Remarks at an Armed Forces Tribute to the President in Arlington, Virginia

Weekly Compilation of Presidential Documents, Jan 15, 2001

January 5,2001

Thank you very much, ladies and gentlemen. First, I would like to thank Secretary Cohen for his kind and generous remarks and even more for his outstanding leadership of the Department of Defense.

I must say, Bill, when I asked you to become Secretary of Defense, in an attempt to strengthen the bipartisan or, indeed, nonpartisan support for the Defense Department among the American people and the Congress, I didn't know that I was the first President in history to ask an elected official of the opposite party to hold that job. Shoot, I might not have done it if I had known that. [Laughter]

It's one of those occasions where ignorance was wisdom, because you brought to the challenge a sharp mind, a fierce integrity, a loving heart for the men and women in uniform. Your wife, Janet, touched people who serve in our military forces all around the world in a unique and special way. And I'm glad that you believe this is the most important service of your 31-year career. But on this, sir, you gave as good as you got, and we thank you.

And General Shelton, I want to thank you. I will never forget the day when General Shelton, in his previous command post, stepped out of the boat, into the water, onto the beach in Haiti in his boots and his beret. I think he could have gone alone and prevailed just as well as he did with the help of the others who went with him.

I'll never forget the time I came to your office, sir, in your previous job, and I looked on the wall and there was a picture of Stonewall Jackson. And I said to myself, "I wonder if Stonewall Jackson would be a Democrat or a Republican if he were alive today." I've often commented to General Shelton that we have made--he, Secretary Cohen, and I--an unpredictable but, I think, quite a successful team. And you have been a great Chairman of the Joint Chiefs of Staff, sir--a great Chairman, and we thank you. And we thank Carolyn for her leadership, as well.
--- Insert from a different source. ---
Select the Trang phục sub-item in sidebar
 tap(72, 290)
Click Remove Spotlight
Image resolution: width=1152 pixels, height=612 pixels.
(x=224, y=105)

I thank Deputy Secretary Rudy de Leon, for the many capacities in which he has served since the first days of this administration. Thank you, Secretary Slater, today, for what you have done as Secretary of Transportation with the Coast Guard. I thank the Service Secretaries, General Myers, the Service Chiefs, the other officers here, and enlisted personnel.

I thank especially the members of the White House, my Chief of Staff, John Podesta, my National Security Adviser, Sandy Berger, for the work that they have done with me on issues relating to the Armed Forces.
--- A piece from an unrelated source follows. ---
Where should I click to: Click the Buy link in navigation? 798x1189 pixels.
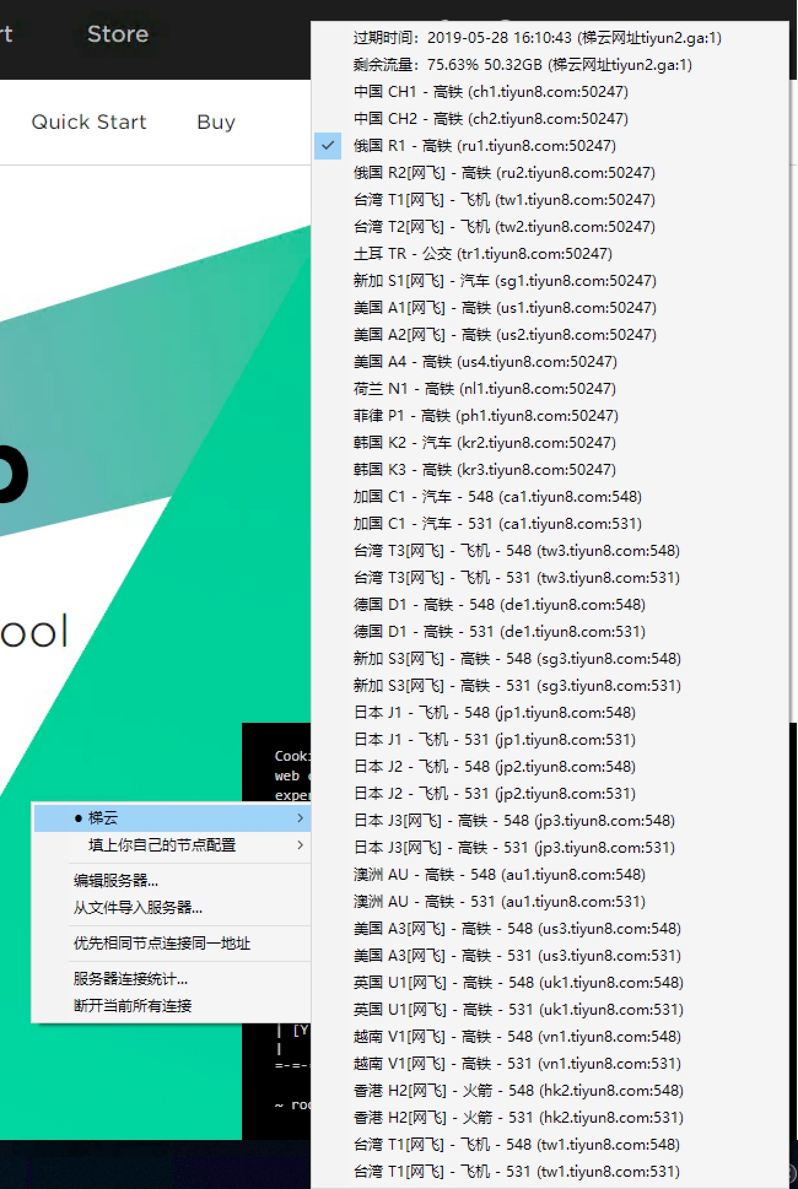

And I thank you for the medals you gave to Hilary and me. We were honored to receive them, but far more honored to spend the last 8 years in contact with the 1.4 million men and women on active duty, the more than 850,000 men and women serving in the Guard and Reserves--those who keep us secure and advance the cause of peace and freedom.

There is no greater honor in being President than to be Commander in Chief of these magnificent people, so many of them so very young. They are at the disposal of the President to defend our interests, to advance our values, to realize our vision. Most of the time, they do it with all the gusto and fervor of youth, all the discipline that long training brings. But on occasion, they do it at the cost of their all too young lives. We saw it most recently in the U.S.S. Cole, but every year, in ways that don't make the headlines, about 200 of these young people give their lives just doing their jobs.

No one who has not held this job can possibly understand the awesome sense of humility and honor and the sense of strength and capacity it brings to any President, to know that there are people like these who have sworn their lives and fortunes in sacred honor for the United States.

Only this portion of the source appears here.